Select engineering management juniors and seniors will see firsthand in a new spring semester course how local entrepreneurs try to unleash their startups’ potential.
Entrepreneur Studio will be run as a three credit hour studio and lab. Students will be matched with a startup company being incubated in the Nashville Entrepreneur Center, where they also will attend seminars and classes. Entrepreneur Studio (ENGM 292.02) is the adaptation of managerial studies 290.
“Students will be expected to work with their startup partner roughly eight hours a week,” said Christopher Rowe, associate professor of the practice of engineering management, director of General Engineering, and one of three faculty members leading the course.
Cherrie Clark, associate professor of the practice of managerial studies and director of the Managerial Studies Program in the College of Arts and Science, and Michael Burcham, president and CEO of the Nashville Entrepreneur Center who also teaches in Vanderbilt’s Owen Graduate School of Management, also will work with students in the studio course.
“The hands-on experience helps students internalize the concepts taught in our classrooms and prepares them to make good career choices at the end of their Vanderbilt education,” said Clark. “Students will observe the ‘front lines’ of the startup culture,” Rowe said.

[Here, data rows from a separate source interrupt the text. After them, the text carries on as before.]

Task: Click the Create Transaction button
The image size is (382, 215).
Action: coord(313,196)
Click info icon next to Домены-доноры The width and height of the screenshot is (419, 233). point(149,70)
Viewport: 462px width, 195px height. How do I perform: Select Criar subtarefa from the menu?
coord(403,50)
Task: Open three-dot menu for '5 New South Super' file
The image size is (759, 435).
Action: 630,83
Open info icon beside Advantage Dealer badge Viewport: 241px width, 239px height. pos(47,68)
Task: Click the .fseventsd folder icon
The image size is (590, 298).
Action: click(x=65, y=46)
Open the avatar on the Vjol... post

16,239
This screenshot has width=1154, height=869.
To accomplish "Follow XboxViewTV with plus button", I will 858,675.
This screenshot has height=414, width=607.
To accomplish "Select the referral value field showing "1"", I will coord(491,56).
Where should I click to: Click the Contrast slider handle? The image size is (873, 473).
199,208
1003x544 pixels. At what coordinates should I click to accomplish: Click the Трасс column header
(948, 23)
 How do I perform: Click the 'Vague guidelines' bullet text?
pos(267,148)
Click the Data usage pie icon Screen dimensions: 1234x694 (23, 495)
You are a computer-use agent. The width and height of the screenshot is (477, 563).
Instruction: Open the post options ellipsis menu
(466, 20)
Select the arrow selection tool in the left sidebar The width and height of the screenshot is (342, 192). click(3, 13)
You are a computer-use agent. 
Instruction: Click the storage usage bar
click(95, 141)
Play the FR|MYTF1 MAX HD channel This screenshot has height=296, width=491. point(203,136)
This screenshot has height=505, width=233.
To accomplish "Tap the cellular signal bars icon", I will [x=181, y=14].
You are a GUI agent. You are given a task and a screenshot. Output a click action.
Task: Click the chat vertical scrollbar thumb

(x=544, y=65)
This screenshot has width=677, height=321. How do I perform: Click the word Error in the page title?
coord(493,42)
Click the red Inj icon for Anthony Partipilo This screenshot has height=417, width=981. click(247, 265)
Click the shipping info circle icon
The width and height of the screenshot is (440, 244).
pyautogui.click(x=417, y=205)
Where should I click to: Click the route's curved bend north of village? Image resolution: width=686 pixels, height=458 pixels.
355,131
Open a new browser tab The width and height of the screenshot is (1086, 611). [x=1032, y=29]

“Active weekly participation and immersion with their partner company and the feedback from the company will determine a portion of their grade.” The major portion of the students’ course grade will be determined by a final assignment: a business analysis of their partner company where they will evaluate the company’s business model and launch plan.
Clark knows the course will be mutually beneficial. “Companies benefit from the students’ research and business skills and they gain another team member. Students benefit by seeing a company grow from the beginning stages to launch over the course of a semester,” said Clark.
“We’re happy to have students in the Entrepreneur Studio join us at the center,” said Burcham, who is the faculty director and creative leader behind Accelerator, Vanderbilt’s Summer Business Institute, an intensive immersion in business designed exclusively for undergraduates and recent graduates in all majors.
The motivation to create Entrepreneur Studio stems from student feedback regarding interest in high-tech startups, Dean Philippe Fauchet’s desire to grow the entrepreneurial culture of the engineering school, and the desire of the Nashville Entrepreneur Center to advance its educational mission, Rowe said.
“The convergence of these three issues along with our ongoing efforts to collaborate across department and school lines at Vanderbilt made this the perfect opportunity to piggyback on the existing course in managerial studies while tailoring it to the engineering school’s clientele,” Rowe said.
At this point, enrollment is capped at 10 students but it will grow as student demand and the capacity of the Nashville Entrepreneur Center dictates, Rowe said.
Students must express strong interest in the studio course by meeting certain course pre-requisites, providing a written recommendation from a member of the engineering management faculty and submitting an essay and a resume.